Multinode is optimized to provision the appropriate amount of resources to match demand, while safeguarding against accidental overspending.

Functions

A function maintains a warm pool of workers, with each worker staying alive between successive function calls. A function will scale the number of workers in its pool to match the number of in-flight invocations, subject to certain constraints. You can specify these constraints using the max_workers, spare_workers and cooldown_period keyword arguments.

import multinode as mn

@mn.function(
  max_workers=30,
  spare_workers=2,
  cooldown_period=300
)
def square(x):
    return x ** 2

In the example above:

If there are 13 function invocations in flight at the current moment, then the framework will aim to scale the number of workers to 15 workers (i.e. 13 workers to meet the current demand, plus 2 additional spare_workers). Keeping spare workers alive is an effective way to avoid increased latency due to cold starts.
After a worker has completed a function invocation, it will remain alive for at least another 300 seconds (the cooldown_period), in anticipation of the load increasing again in the future.
When the system is idle, the number of workers falls to 2 (the number of spare_workers).
Under intense load, the number of workers can rise to up to 30 (the number of max_workers).

If cold starts are not a significant concern, then spare_workers should be set to zero to save costs.

The default values are max_workers=10, spare_workers=0 and cooldown_period=60. The highest allowed value for max_workers is 100.

Jobs

A job provisions a new worker per job execution, so concepts of spare workers and cooldown periods do not apply. However, it is possible to set a limit on the maximum concurrent executions of a job as a safeguarding measure.

@mn.job(max_concurrency=25)
def run_job(x):
    ###

The default value for max_concurrency is 10 and the maximum allowed value is 100.

Services

A service maintains a fleet of identical replica processes, each running the same API code behind the service's load balancer. The service will scale the number of replicas in order to maintain a certain target average CPU utilization across its replicas.

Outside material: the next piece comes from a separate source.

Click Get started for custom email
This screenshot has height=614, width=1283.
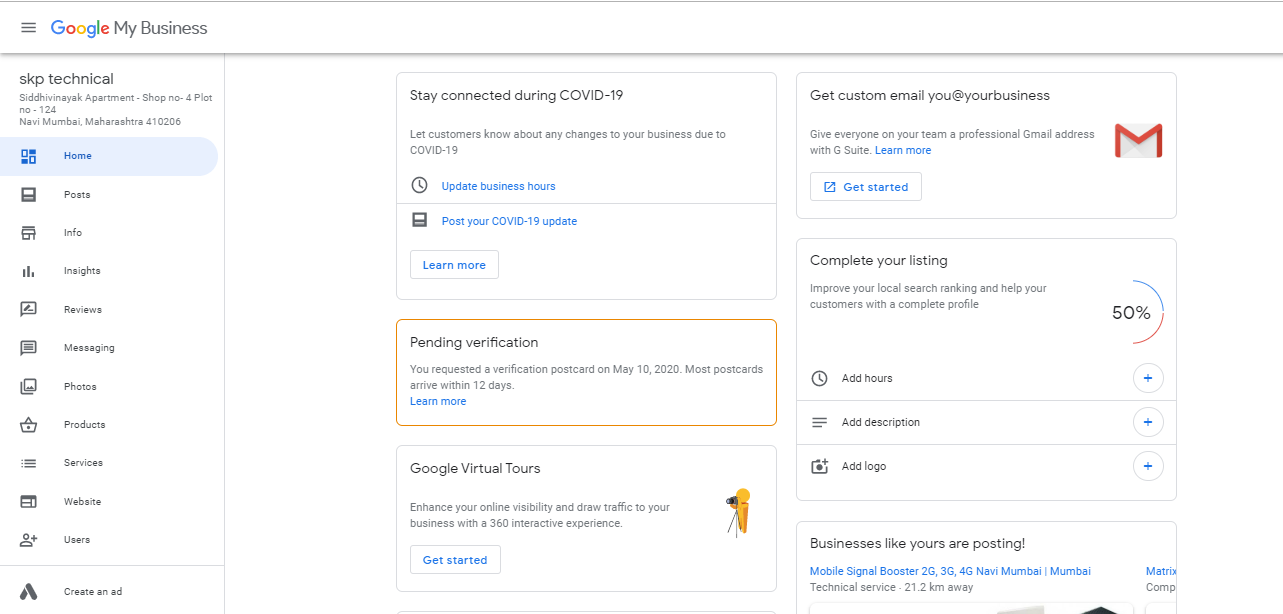(x=865, y=187)
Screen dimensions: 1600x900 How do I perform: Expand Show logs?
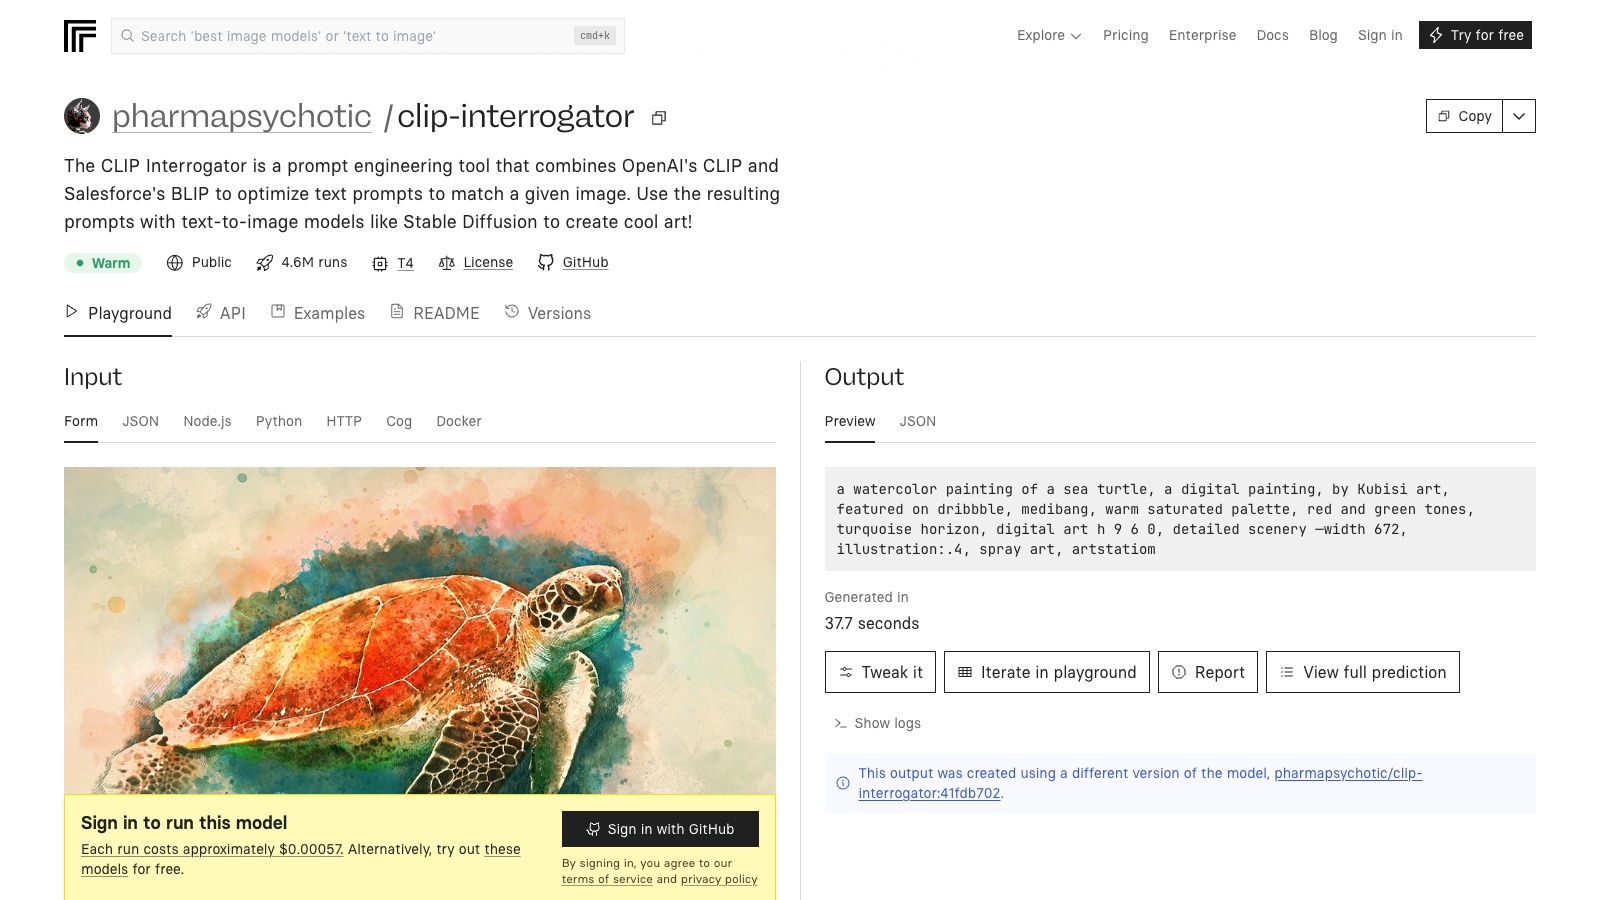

The autoscaling behaviour can be configured using the min_replicas, max_replicas and target_cpu_utilization keyword arguments.

import multinode as mn

@mn.service(
    port=80,
    min_replicas=3,
    max_replicas=20,
    target_cpu_utilization=0.4
)
def api():
    app.run()

Note that the default value for min_replicas is 2. This is to provide high availability, in case one replica suffers an unexpected hardware failure. If high availability is not a key requirement for your application, then set min_replicas to 1 to reduce costs.

The highest allowed value for max_replicas is 100. The target_cpu_utilization can take any decimal value between 0.05 and 0.95.

Scheduled tasks

A scheduled task provisions a new worker for each task execution, so there is nothing to configure.

Daemons

A daemon runs on a single process, so there is nothing to configure here either.